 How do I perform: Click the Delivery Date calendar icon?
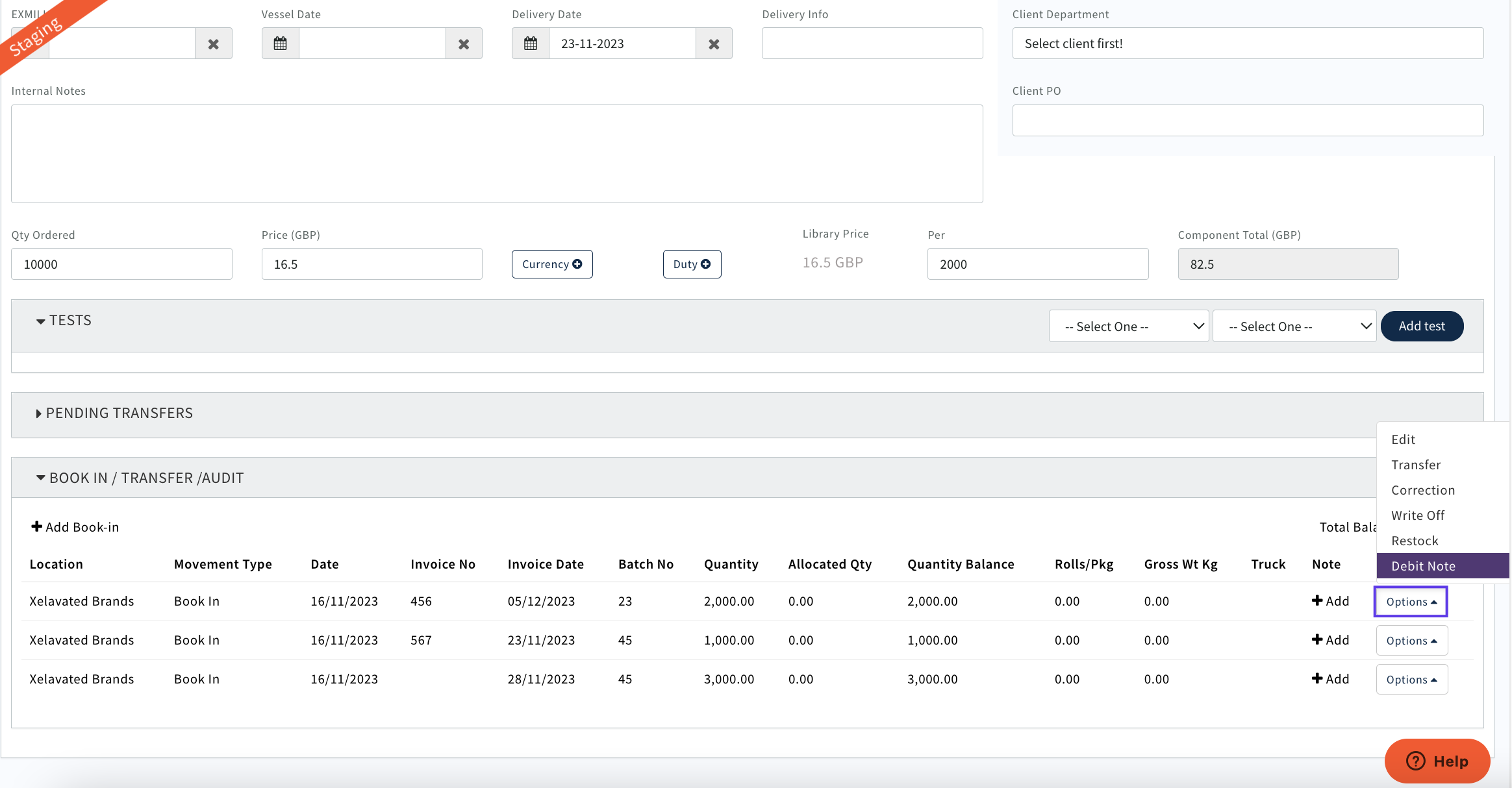[x=531, y=43]
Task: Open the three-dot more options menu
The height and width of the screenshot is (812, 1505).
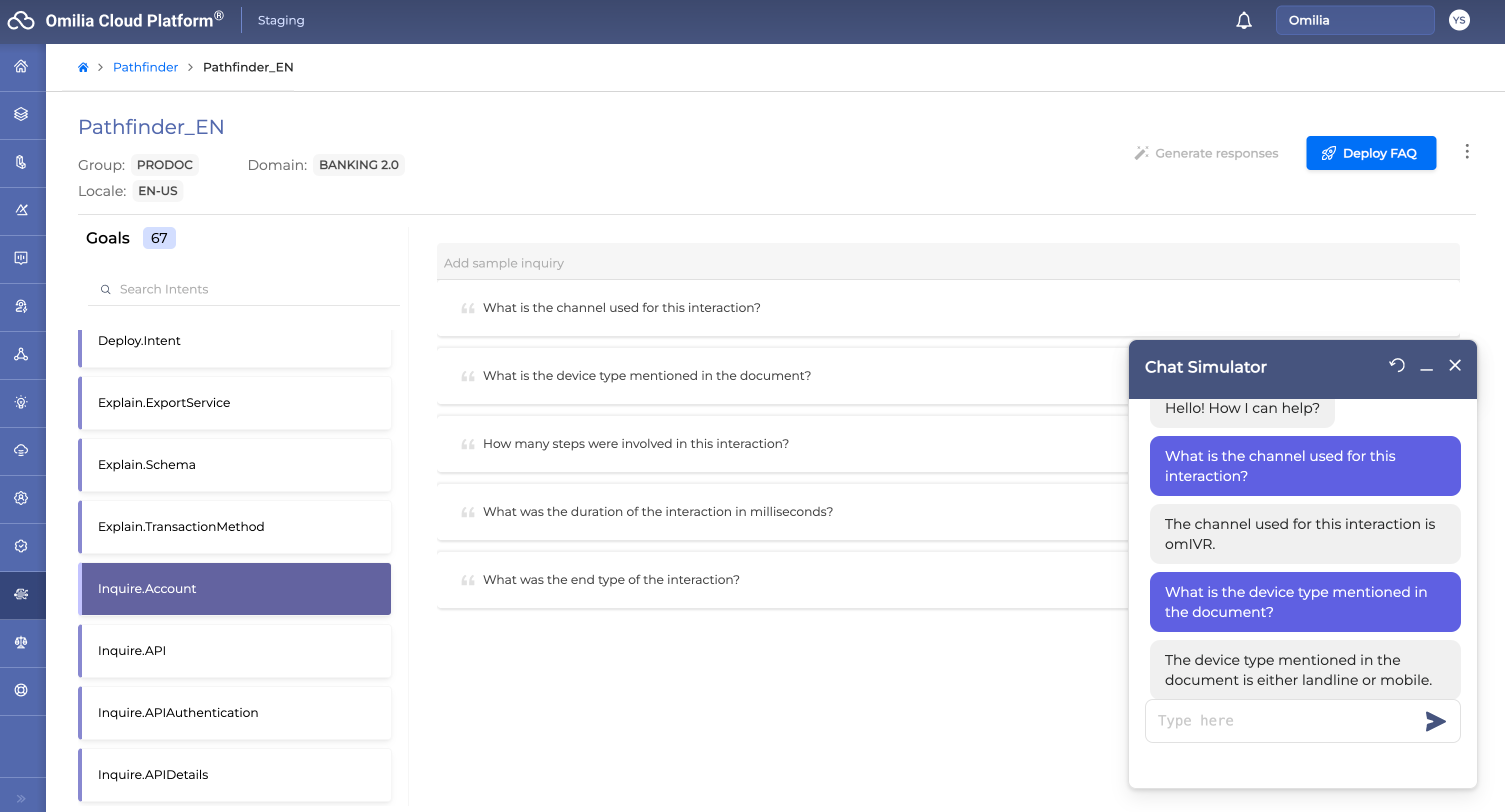Action: 1466,152
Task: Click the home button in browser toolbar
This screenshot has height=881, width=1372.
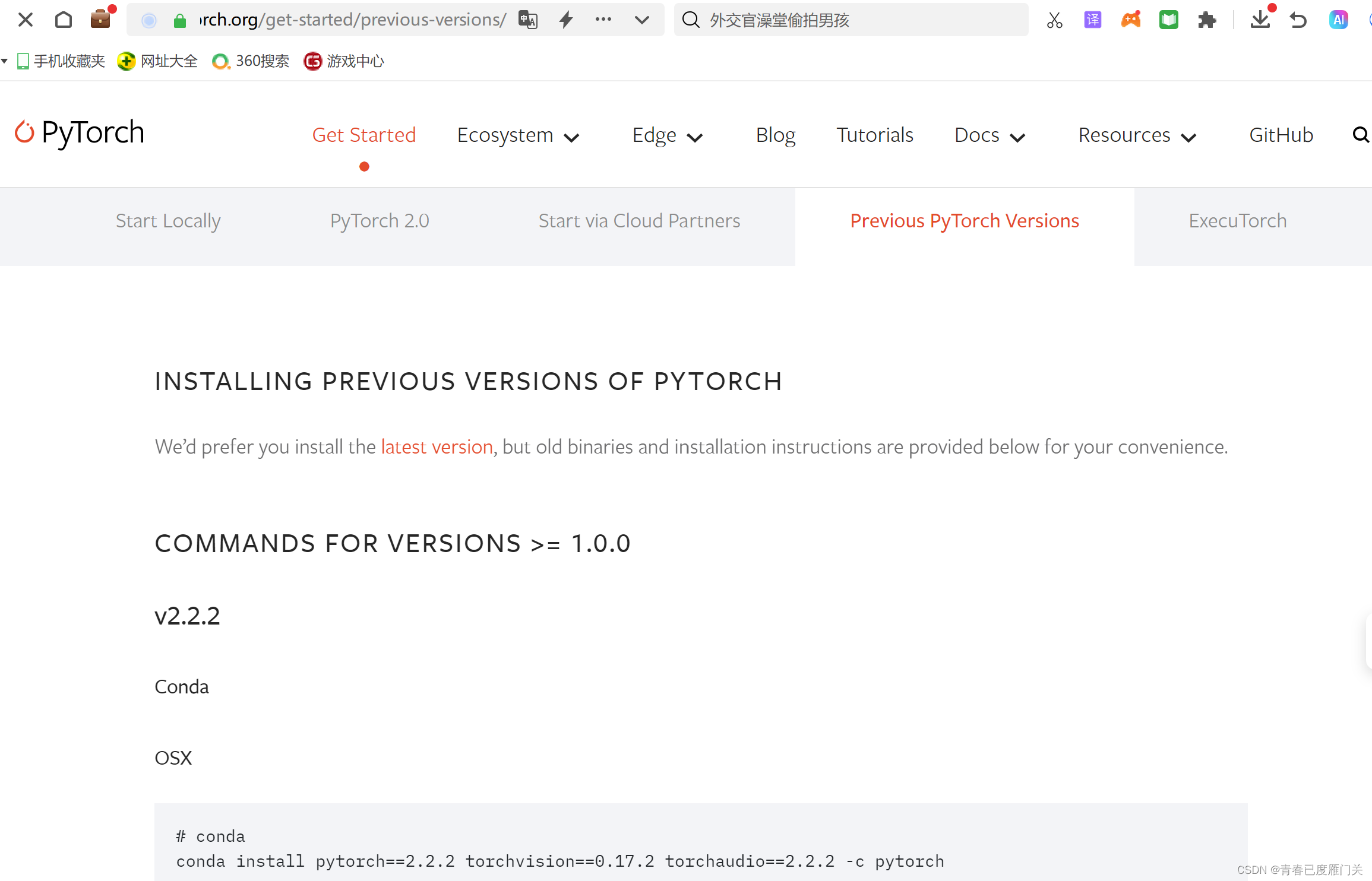Action: (x=64, y=20)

▶ [Aim of the exercise]: Copy every line in the entries above that has the string "Task" in it.

▶ [Your response]:
Task: Open the three-dot more options menu
Task: Click the home button in browser toolbar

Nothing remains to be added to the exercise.